I was in Whole Foods the other day and I'm pretty sure I saw soylent green in the nutrition bar aisle. It was behind the lemon zest green tea Relax Bars, but in front of the Bonk Peanut Explosion Hi-Energy Bars. In case you're wondering what soylent green is, it's people. Or as Charlton Heston decried in that very underplayed way of his, "IT'S PEOPLE!"
In the movie Soylent Green, Heston plays a cop in 2022 who discovers that the evil Soylent Corporation is turning corpses into nutritional wafers. It was a cheesy yet intoxicating futuristic flick made in the 70's with a cheesy yet intoxicating cast: Edward G. Robinson, Brock Peters, Chuck Connors, and Dick Van Patten. In it, the world runs out of food, so the Soylent Corporation has the visionary idea of offering people a kind and gentle euthanasia so that their dead bodies could be turned into power bars for the rest of the pathetic population.
So there I was, perusing the shelves for my own personal soylent. I was hoping to find one that would make me younger and taller. As I looked at the labels, I realized I had no idea what all the ingredients were, which led me to conclude they might be people. I think it's a logical jump. I saw fractionated palm oil, soy lecithin (whatever that is), evaporated cane juice, chocolatey coating.....why not a guy's knuckles? Was it so far-fetched to think that the FDA and the CIA haven't kept up with the whole nutrition bar obsession, and that people and their parts have been secretly slipped in?

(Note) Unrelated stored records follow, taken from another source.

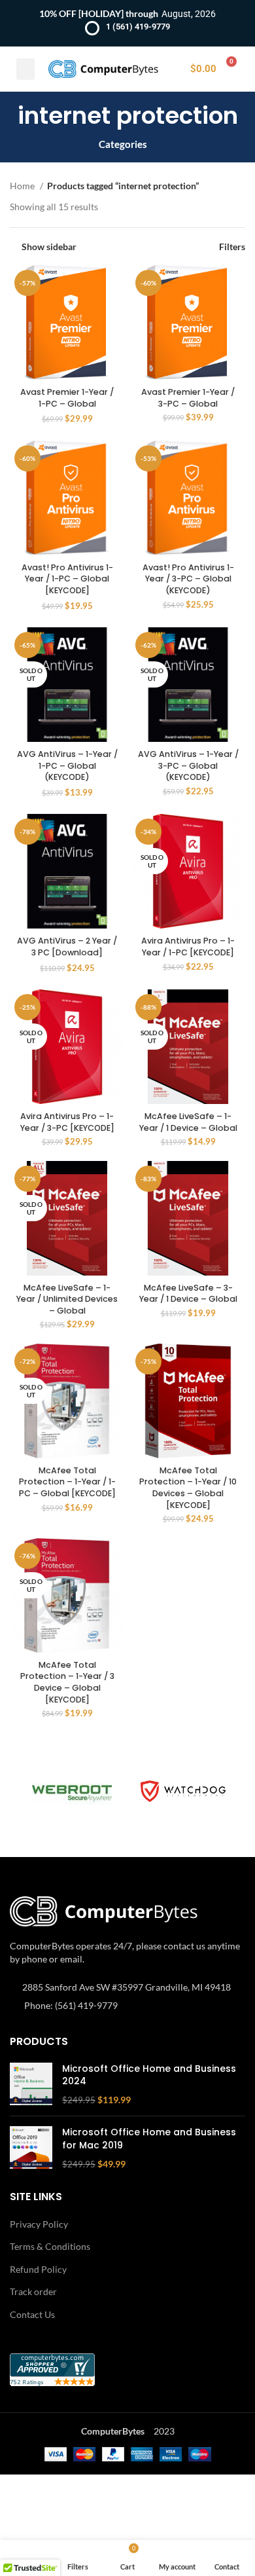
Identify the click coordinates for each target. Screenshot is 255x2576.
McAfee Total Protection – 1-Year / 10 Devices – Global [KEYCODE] (188, 1488)
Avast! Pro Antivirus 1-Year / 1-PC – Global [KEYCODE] (67, 579)
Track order (33, 2291)
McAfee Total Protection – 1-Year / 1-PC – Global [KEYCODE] (67, 1482)
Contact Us (32, 2314)
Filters (232, 246)
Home (23, 185)
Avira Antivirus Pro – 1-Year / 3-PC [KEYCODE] (67, 1122)
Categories (123, 144)
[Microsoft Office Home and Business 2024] (31, 2085)
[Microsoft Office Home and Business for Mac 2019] (31, 2148)
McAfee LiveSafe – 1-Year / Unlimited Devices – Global (67, 1299)
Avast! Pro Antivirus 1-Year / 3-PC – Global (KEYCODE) (188, 579)
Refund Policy (38, 2269)
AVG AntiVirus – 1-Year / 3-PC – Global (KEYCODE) (188, 765)
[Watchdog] (183, 1791)
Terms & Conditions (50, 2246)
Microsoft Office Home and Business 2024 (149, 2075)
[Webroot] (72, 1791)
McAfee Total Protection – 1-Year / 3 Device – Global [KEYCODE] (67, 1682)
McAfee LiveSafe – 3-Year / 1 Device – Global (188, 1293)
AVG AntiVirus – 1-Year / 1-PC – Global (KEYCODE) (67, 765)
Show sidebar (49, 246)
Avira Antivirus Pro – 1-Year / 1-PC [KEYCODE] (188, 946)
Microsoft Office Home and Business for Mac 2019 (149, 2139)
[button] (25, 69)
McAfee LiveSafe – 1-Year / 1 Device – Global (188, 1122)
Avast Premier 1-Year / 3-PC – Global (188, 397)
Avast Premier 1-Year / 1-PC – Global (67, 397)
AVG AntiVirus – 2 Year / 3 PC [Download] (67, 946)
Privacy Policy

After much hemming and hawing, and avoidance of anything even remotely green on the label, I picked the KIND bar. It has nuts and fruit, and that's pretty much it, except for glycerol, which gave me pause, but they claim it's plant-based so I guess I'll believe them. I opened the bar and checked for fingernail fragments. In the absence of visual evidence, I ate it.